Siamo dei cialtroni cui l’internet ha concesso i mezzi per pubblicare comunque la nostra “opera”. “Opera” che non andrà molto al di là dello schifo con cui è stata messa insieme: le paludi dell’intelletto.
Ma non divaghiamo.
Un buon autore (o autrice), quindi, è colui/colei che è innanzitutto consapevole dei propri mezzi.
Altra cosa, indispensabile e che va a braccetto con quanto dichiarato testé, è che non ci si deve mai considerare fatti e finiti, o miracolati da Apollo: lo studio e l’esercizio nella scrittura devono essere costanti.
Saprete di aver fatto un buon lavoro e di essere progrediti quando, riprendendo tra le mani scritti di qualche anno prima, li considererete primitivi, colmi di imprecisioni che all’epoca nemmeno sapevate potessero esistere.
I lettori sono importanti, è vero, nessuno lo nega: sono i destinatari ultimi del vostro messaggio scritto. Ma la maggior parte di essi è interessata soltanto a leggere il prodotto finito, non vuole conoscervi, né consigliarvi. Non ha alcun interesse a farvi progredire.

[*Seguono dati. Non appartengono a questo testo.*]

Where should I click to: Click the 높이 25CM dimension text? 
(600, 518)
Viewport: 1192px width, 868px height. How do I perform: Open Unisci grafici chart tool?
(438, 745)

Dovete essere voi a percepirli, a anticipare i loro stati d’animo di fronte alla lettura di un determinato capitolo, di fronte a un colpo di scena.
Dovete persino essere in grado di far cambiare loro idea.
Siate autori, quindi, e editor di voi stessi.
Ma sappiate che la scrittura è soprattutto un lavoro di squadra. Ma di questo ne parleremo in un altro momento.